Success Story

Machining – New Potentials for Hard Metals

Manufacturers often seek to improve the energy efficiency of their products, e.g. vehicles, by increasing the strength of the materials used or by integrating composite materials with high hard phase content. This, in turn, results in higher loads on the tools used for machining these new materials.

Tailored tool solutions for the machining of new materials

Manufacturers often seek to improve the energy efficiency of their products, e.g. vehicles, by increasing the strength of the materials used or by integrating composite materials with high hard phase content. This, in turn, results in higher loads on the tools used for machining these new materials.

As a consequence, the tools must meet increasing demands in terms of hardness, toughness and wear resistance. Modern tools are therefore often made from advanced composites. Hard metals, which demonstrate a high degree of hardness and sufficient toughness, are ideal substrate materials for wear-resistant hard coatings. The substrate material must be sufficiently hard to prevent it from plastically deforming upon contact with the workpiece, while the coatings are designed to protect the tool from wear due to adhesion, abrasion or oxidation.

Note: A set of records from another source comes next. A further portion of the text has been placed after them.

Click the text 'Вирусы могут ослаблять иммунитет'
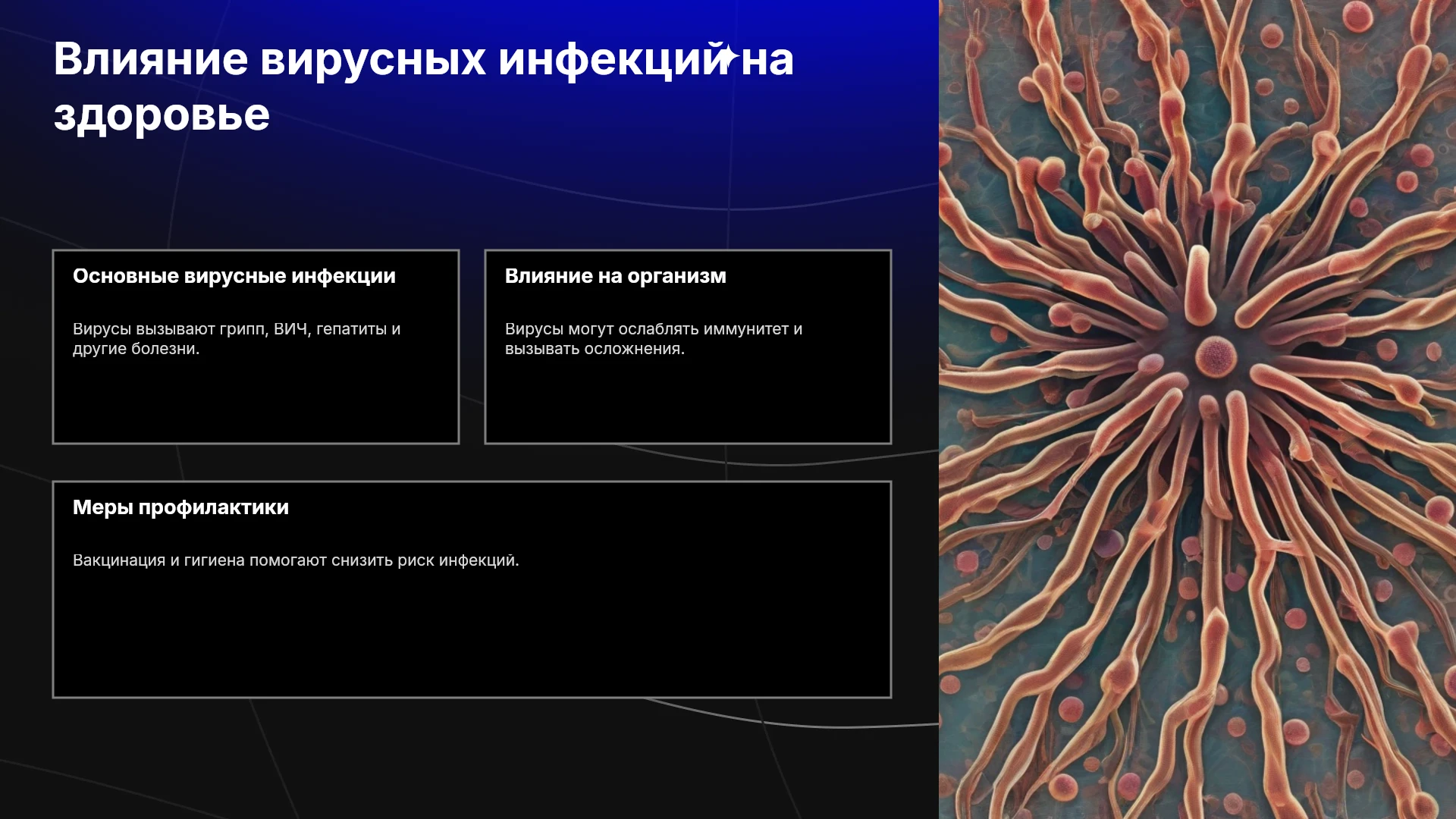1456x819 pixels. pos(647,329)
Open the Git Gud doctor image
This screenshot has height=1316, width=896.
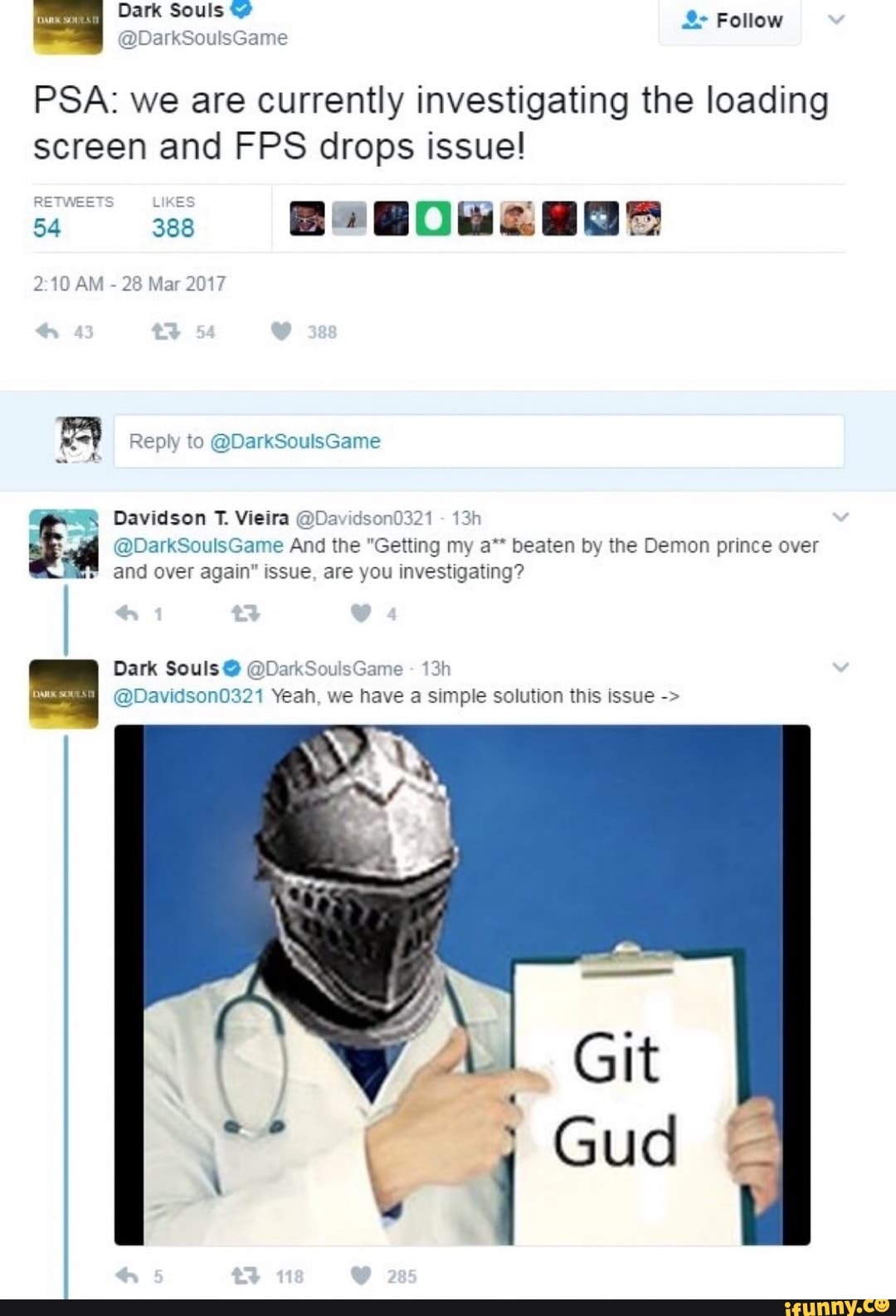pyautogui.click(x=462, y=985)
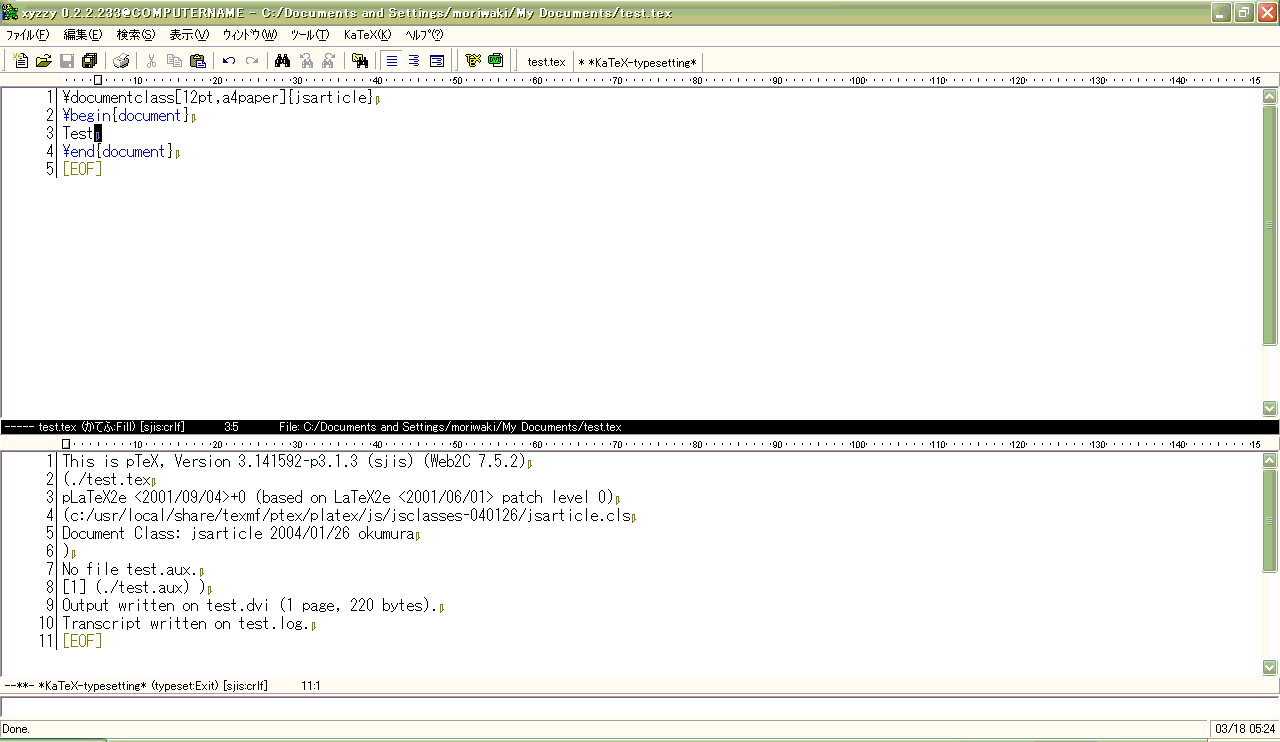This screenshot has height=742, width=1280.
Task: Open Find with the binoculars icon
Action: 282,61
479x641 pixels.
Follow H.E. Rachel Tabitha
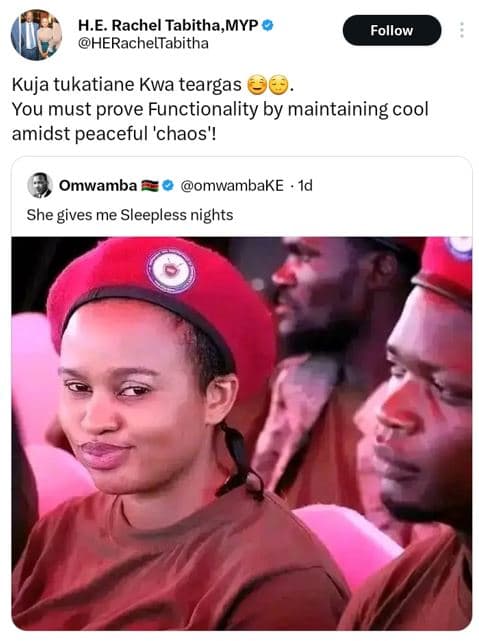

Hard metals are extremely resistant composites with a ceramic hard phase and a metallic binding matrix, providing a unique combination of hardness, toughness and resistance to wear. The stress required to deform a hard metal is up to twice that for the strongest steels currently available. The high resistance against plastic deformation enables higher tool load and opens up new applications for hard metal tools.

Knowledge-based tool design

The cutting edges of tools are exposed to high temperatures as well as mechanical and tribological loads. Local temperatures and mechanical stresses are the decisive influencing parameters for the substrate material. Numerical simulations of the cutting process provide the basis for a detailed analysis of the temperatures and stresses within the tool. Many tools show plastic deformation near the cutting edge, which in turn leads to the build-up of residual stress. In order to describe these phenomena quantitatively the physical and mechanical properties must be known in detail, i.e. as a function of temperature and strain rate.

The Materials Center Leoben has developed sophisticated testing methods for determining the mechanical material properties of hard metals over recent years. These methods are used in numerical models to predict how the hard metal substrate will react to stresses occurring during the cutting process.

Impact

The combined experimental and numerical development approach provides new findings for a knowledge-based design of cutting tools and enables substantial increases in productivity, new processes and new applications. The new findings have already produced positive results in selecting suitable hard metal types for specific cutting applications.